Adrenomed AG reveals Adrecizumab mode of action

14. June 2018

  • Three scientific papers report how the monoclonal therapeutic antibody Adrecizumab reverses vascular hyperpermeability in sepsis.
  • Adrecizumab acts through stabilization of the vasoactive peptide hormone adrenomedullin and its redistribution from tissue into blood plasma without blocking adrenomedullin receptor signaling.
  • Adrecizumab-induced rise in adrenomedullin plasma levels attenuates vascular leakage, improves kidney function and reduces mortality.
  • Adrecizumab triggers adrenomedullin-mediated stabilization of endothelial barrier function and vessel tone which both contribute to the development of septic shock when impaired.

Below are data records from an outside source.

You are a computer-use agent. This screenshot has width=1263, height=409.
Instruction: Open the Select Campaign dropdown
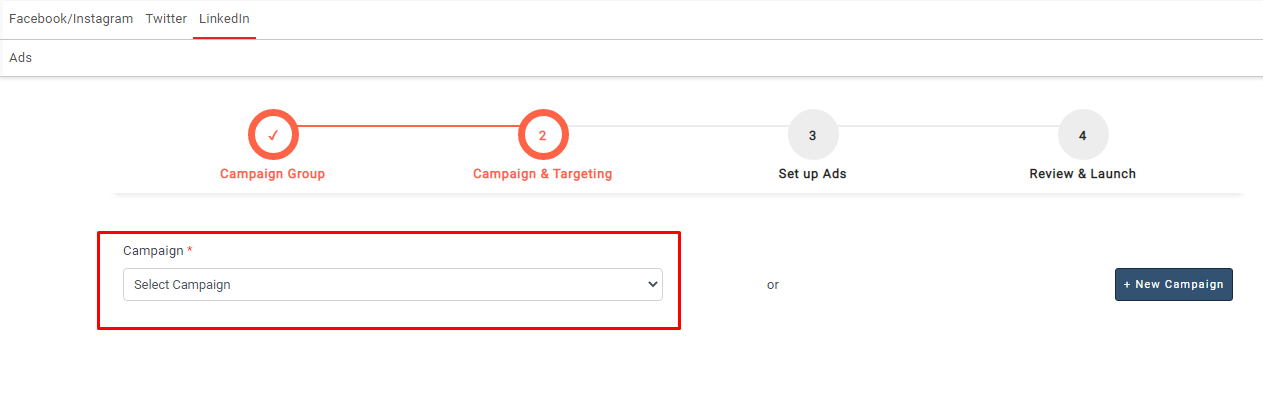tap(392, 284)
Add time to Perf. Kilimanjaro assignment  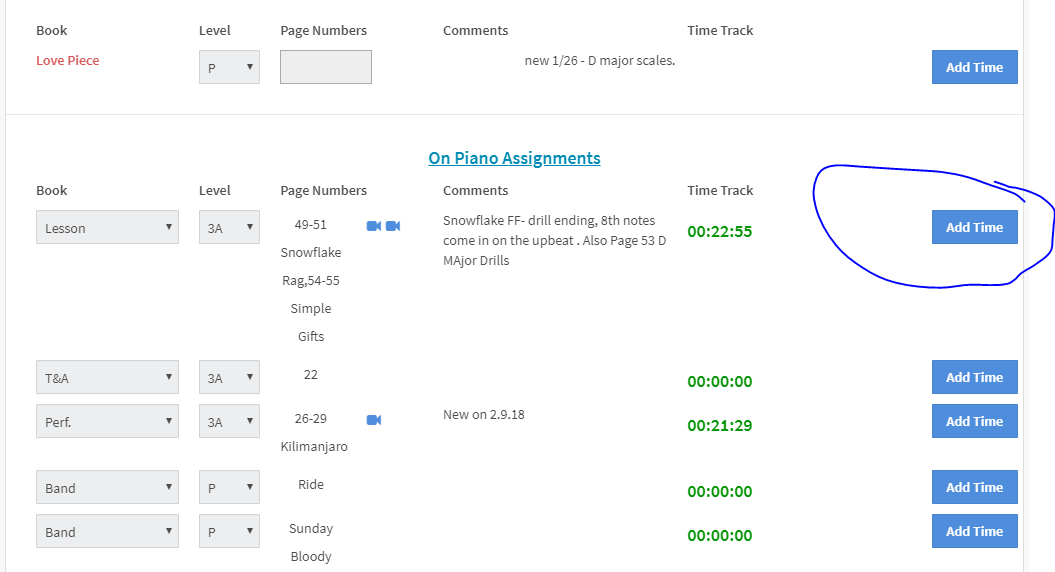tap(974, 421)
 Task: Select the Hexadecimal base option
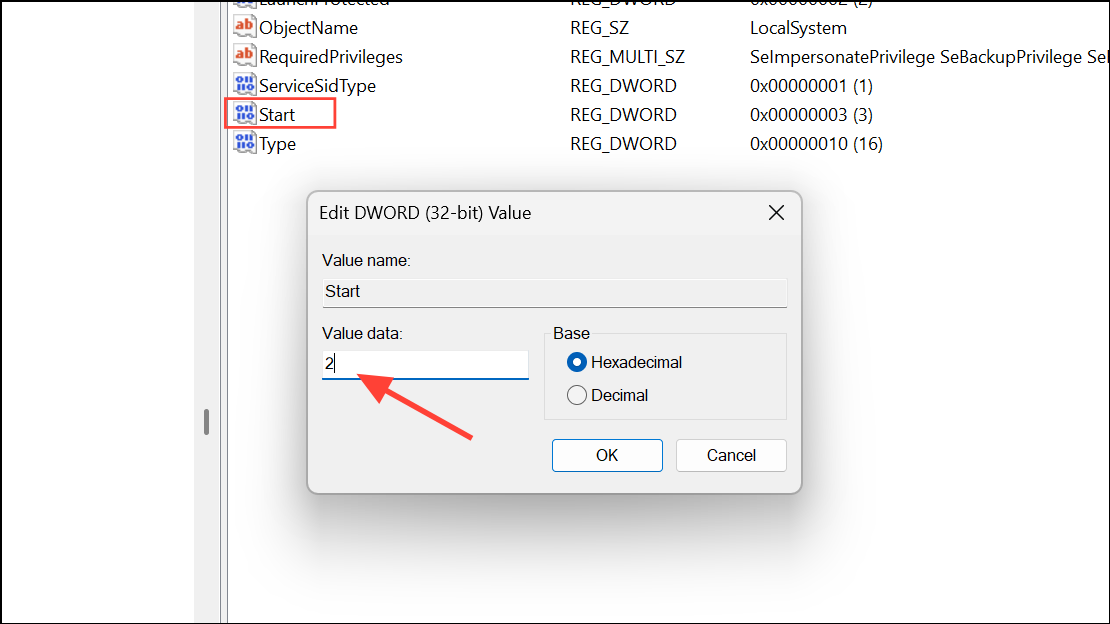[577, 362]
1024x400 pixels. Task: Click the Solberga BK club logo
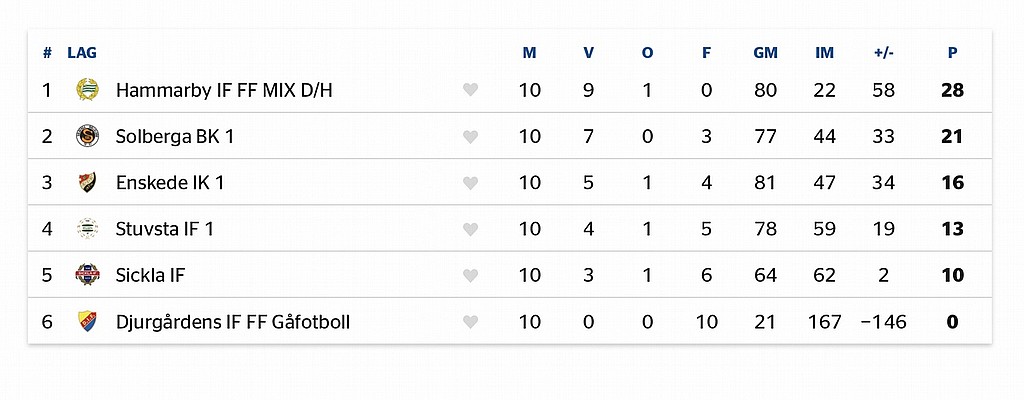(87, 136)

Hennigsdorf/Berlin (Germany) June, 14th, 2018 – Adrenomed AG today announces the publication of two landmark papers in Shock [1,2] and a letter to the editor in Critical Care [3] suggesting a novel mode of action of its first-in-class adrenomedullin-specific antibody Adrecizumab (HAM8101) in the treatment of sepsis. The first author of all papers was Christopher Geven (Department of Intensive Care Medicine, and Radboud Center for Infectious Diseases, Radboud University Medical Center, Nijmegen, The Netherlands) in the Group of Prof. Peter Pickkers. Data generated in two animal models for sepsis and in humans with systemic inflammation show that Adrecizumab restores the impaired vascular barrier function that causes hemodynamic instability in sepsis and leads to edema formation, organ failure and shock. The story will be the cover picture of the Shock August issue.

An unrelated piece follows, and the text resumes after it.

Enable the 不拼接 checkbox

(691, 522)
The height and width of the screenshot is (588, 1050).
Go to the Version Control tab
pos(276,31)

Treatment of endothelial dysfunction is a completely new causal approach to decrease mortality in sepsis, a condition that affects 24 million people worldwide per year and is currently managed by supportive treatment such as vasopressors, organ support etc. To date, there is no treatment to correct endothelial dysfunction, which also is a hallmark of other common conditions with high unmet medical need such as congestive heart failure.

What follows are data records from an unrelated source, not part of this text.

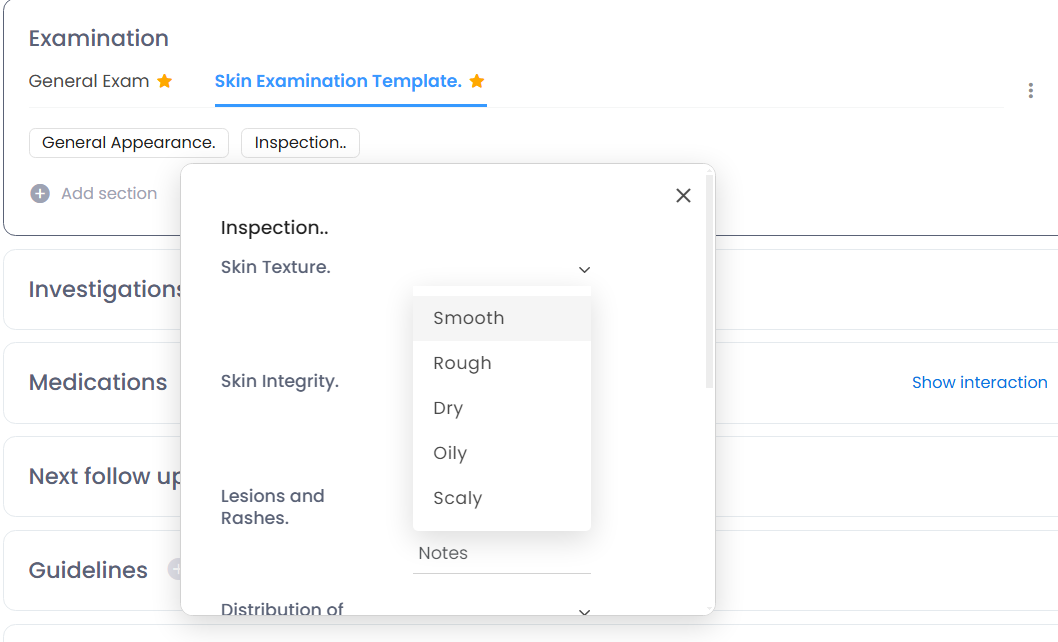Choose the Rough skin texture option
The height and width of the screenshot is (642, 1058).
coord(462,363)

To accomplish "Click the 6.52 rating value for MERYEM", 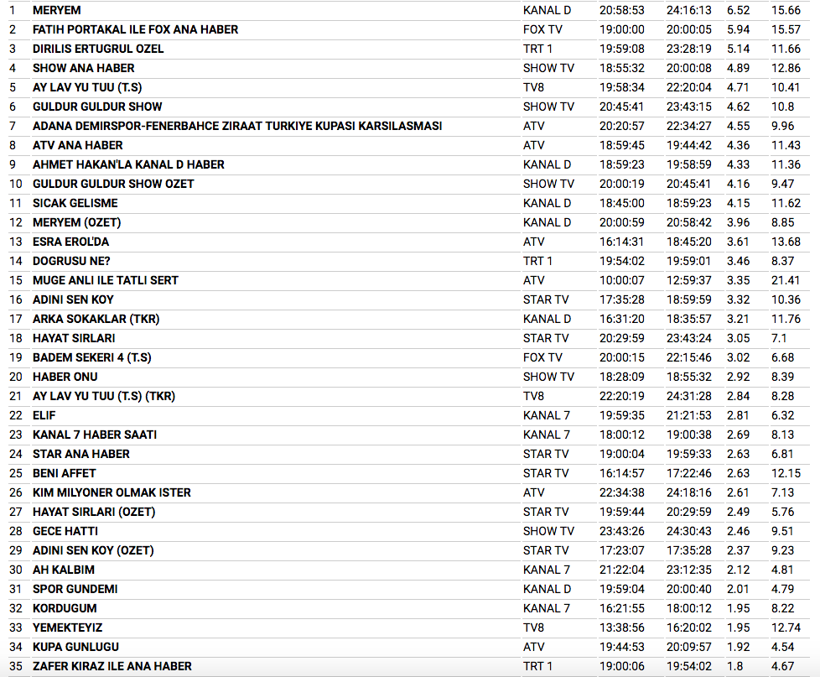I will [738, 10].
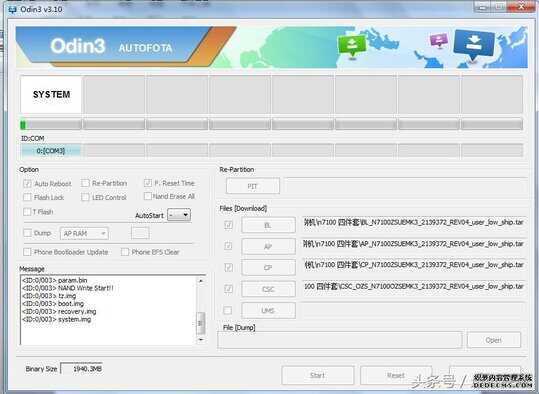The image size is (539, 394).
Task: Click the PIT file button
Action: click(253, 186)
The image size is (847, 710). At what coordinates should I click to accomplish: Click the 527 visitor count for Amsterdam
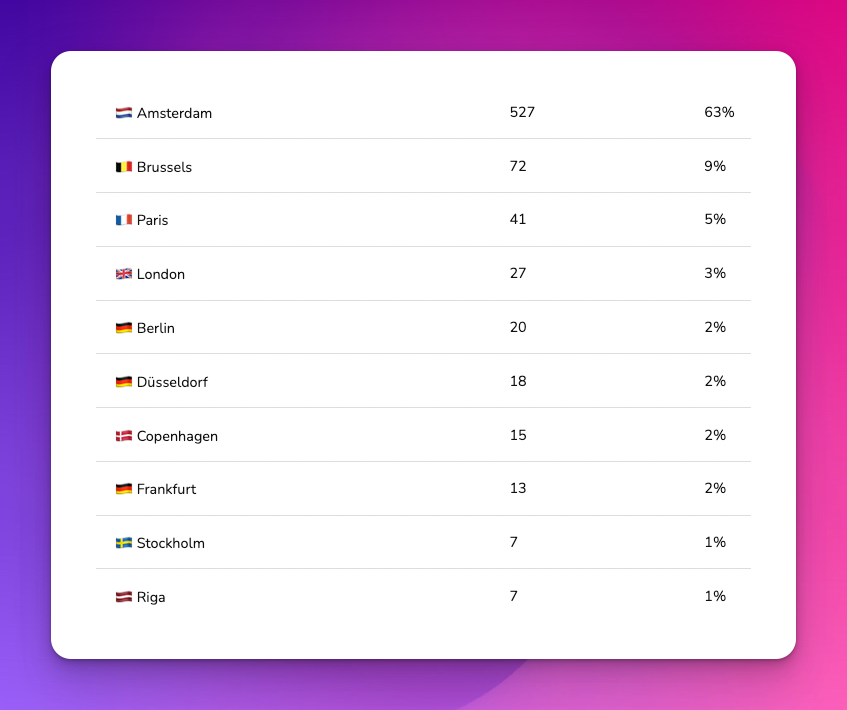522,112
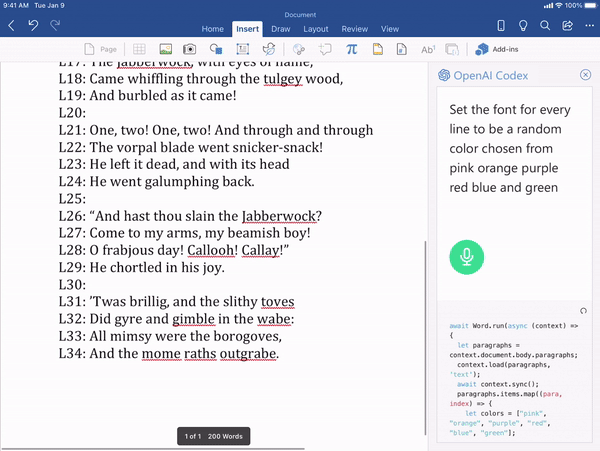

Clinical data from more than 16,000 patients have shown that the vasoactive peptide hormone adrenomedullin is a key regulator in endothelial integrity. However, due to its short plasma half-life (22 mins) and its relaxing effect on vascular smooth muscle cells, which surround blood vessels, it was difficult to target adrenomedullin in a way that selectively supports its beneficial effects on the barrier function of the endothelium. Based on experimental evidence from preclinical models and two clinical Phase I studies, the authors suggest a mode of action of Adrecizumab that prevents vasodilation but selectively boosts endothelial integrity leading to beneficial effect on hemodynamics and mortality in sepsis:

  1. Excess Adrecizumab in the blood vessels binds most of the vasoactive 6kDA peptide adrenomedullin, which freely diffuses between the extra- and intravascular space, fixing it to the intravascular compartment where it restores the barrier function of the endothelium.
  2. Excess of Adrecizumab does not increase adrenomedullin synthesis in smooth vascular muscle and endothelial cells.
  3. Adrecizumab (plasma half-life 14d), which binds adrenomedullin N-terminally, prolongs the short half-life (22 mins) of the free peptide in the vasculature by protecting it from N-terminal proteolysis while only marginally affecting its C-terminal receptor binding activity in the endothelium.
  4. Redistribution of adrenomedullin from the extravascular space to the intravascular compartment promotes adrenomedullin’s proven intravascular effects (closing of endothelial gaps, tight junctions) while preventing its extravascular effects (vasodilation).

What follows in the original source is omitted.